Starting a new thread for this as suggested by Guido.
On 18/11/20 7:20 pm, Guido van Rossum wrote:
On Tue, Nov 17, 2020 at 22:12 Greg Ewing <email@example.com mailto:firstname.lastname@example.org> wrote:
If there's anything I would change, it would be to have the for statement create a new binding on each iteration, so that capturing it with a def or lambda inside the loop works as expected. I even came up with a way to do that while still allowing the last-bound value to be seen afterwards, but the idea didn't gain any traction.

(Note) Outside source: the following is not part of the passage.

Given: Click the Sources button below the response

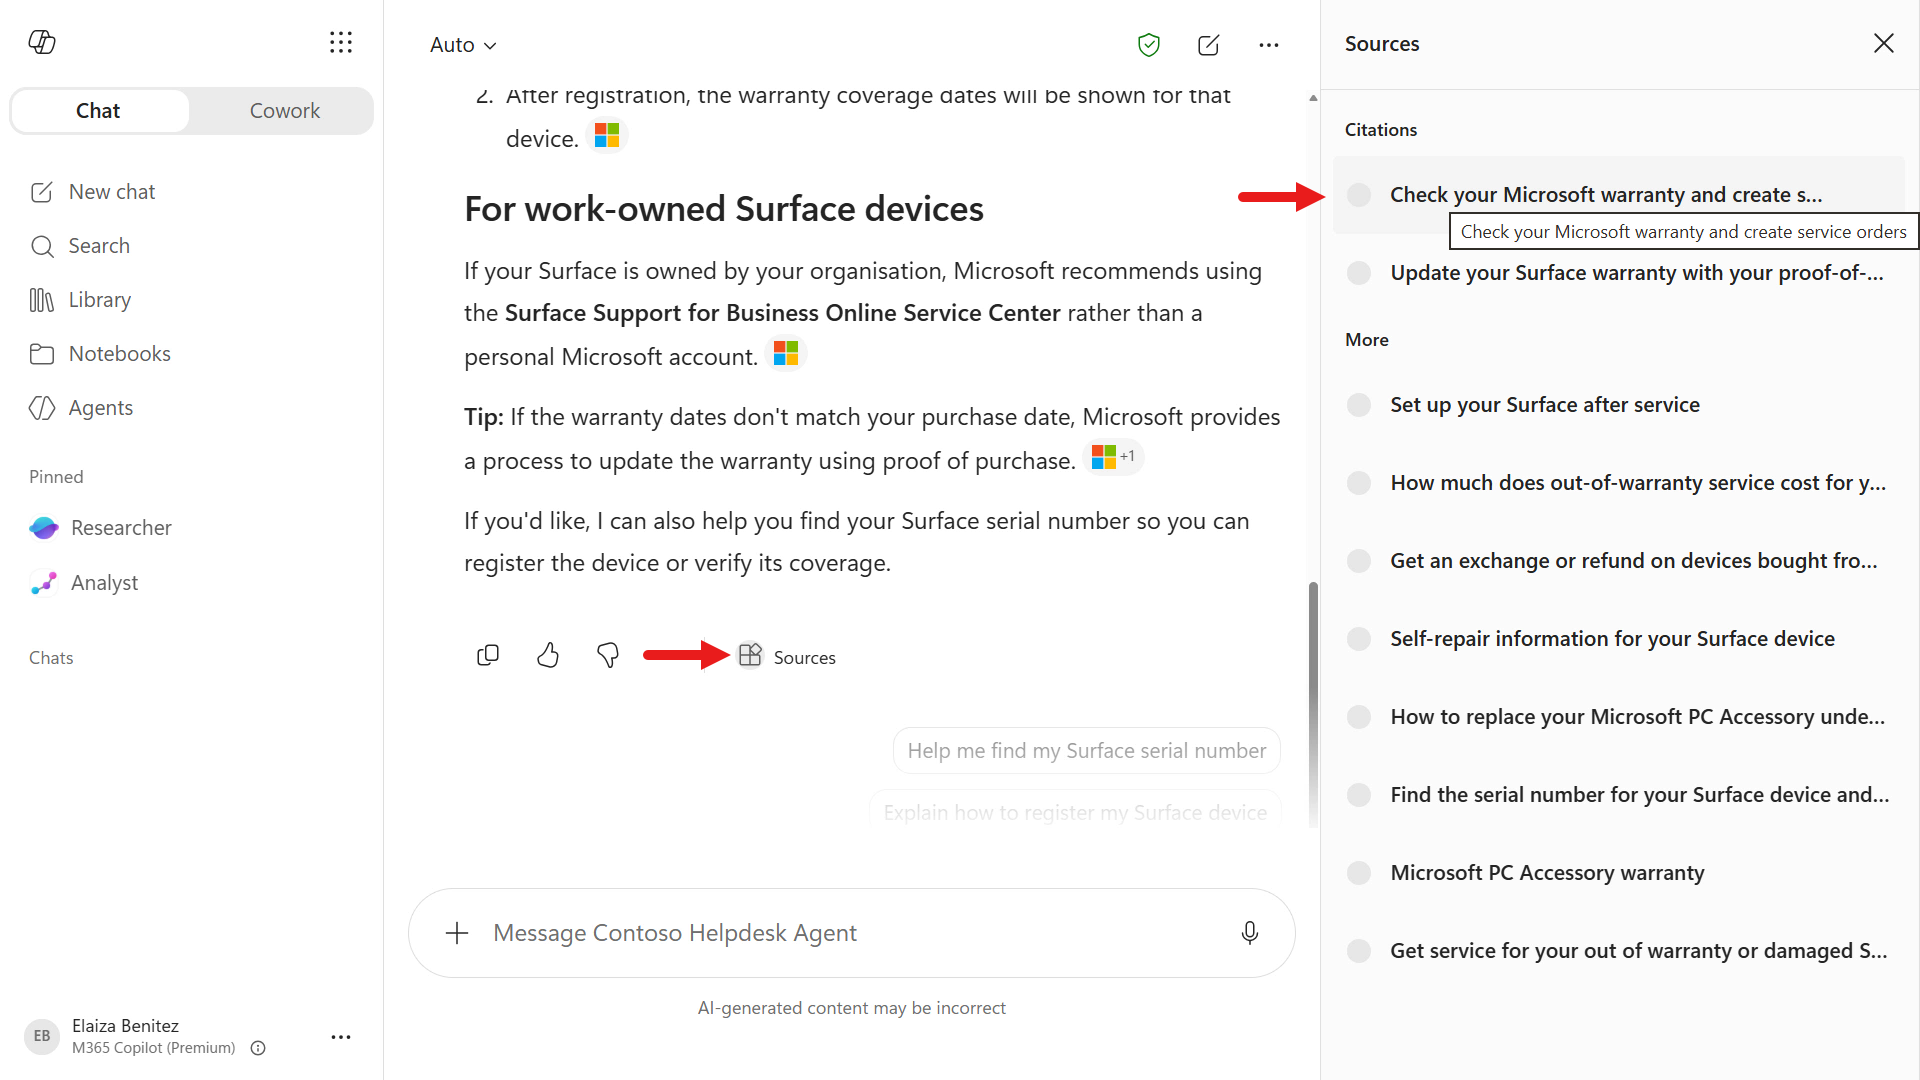Looking at the screenshot, I should [x=787, y=657].
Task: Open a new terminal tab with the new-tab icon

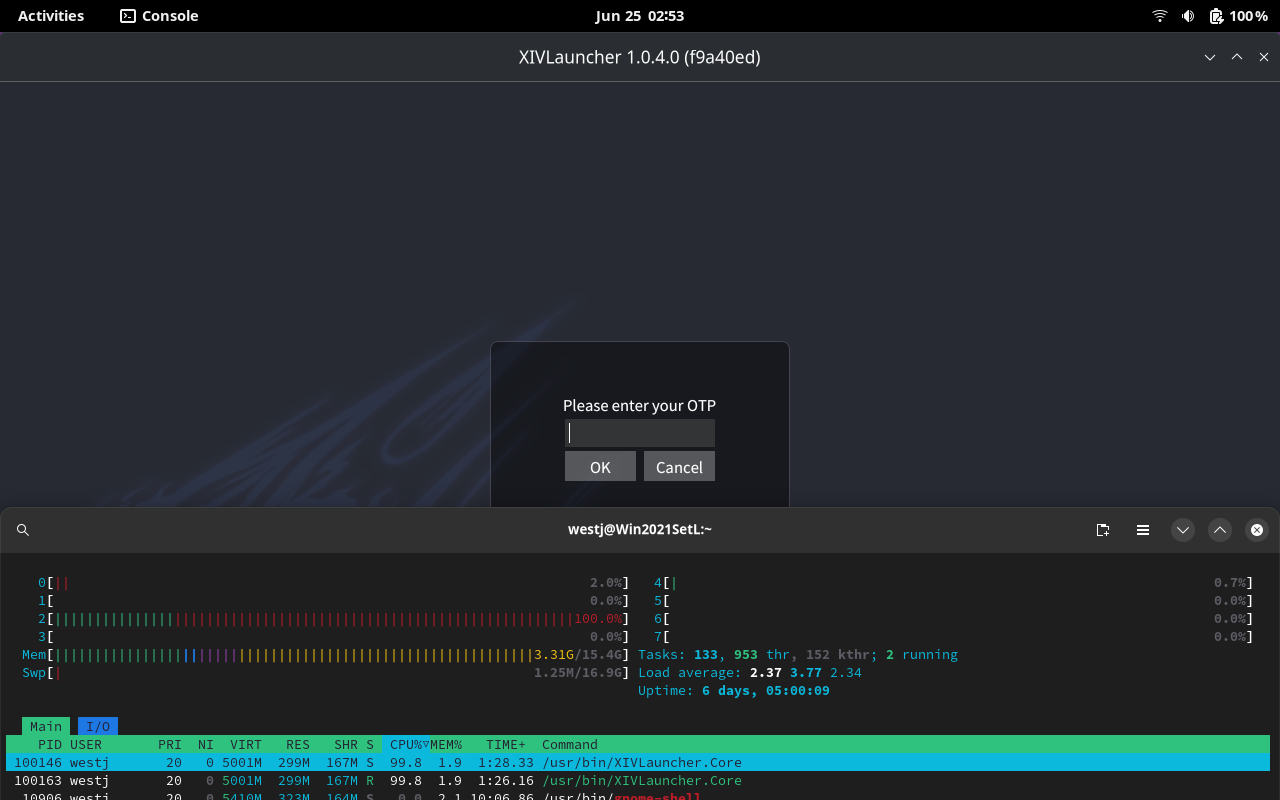Action: [1103, 530]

I wonder if we should try that idea again? The problem may be backwards compatibility — there’s always someone who depends on such a thing (even if by accident, it would be a pain to debug). Maybe we could invent new syntax to signal this behavior, though that might defeat the purpose.
I think it can be made close enough to backwards compatible, although I'm not greatly opposed to new syntax if it's thought desirable.
Essentially the idea is this: If the loop body contains a def or lambda that captures the loop variable, then on each iteration, a new binding is created, instead of changing an existing binding.
Note that this is *not* the same as introducing a new scope. All the bindings share the same name, and from the perspective of code outside the nested function, nothing changes -- the name is still bound to the most recent value, and can still be accessed after the loop has finished.
In CPython, it would be implemented by creating a new cell for each iteration, instead of changing the value of an existing cell. For other implementations, I don't know -- it would depend on how those implementations currently deal with nested functions.
Do we need new syntax? My feeling is, probably not. I believe that the vast majority of existing code, perhaps all of it, would be unaffected by this change. All the existing workarounds for the current behaviour would continue to work. The only things that would break would be code that somehow relies on capturing the same instance of the loop variable every time, and I find it hard to imagine code that needs to do that.
If we do want new syntax, my suggestion would be
for new x in some_iterator: ...
The downside of requiring special syntax is that we would still regularly get people asking why their lambdas in for statements don't do what they expect. We would have a better answer for them, but the questions wouldn't go away.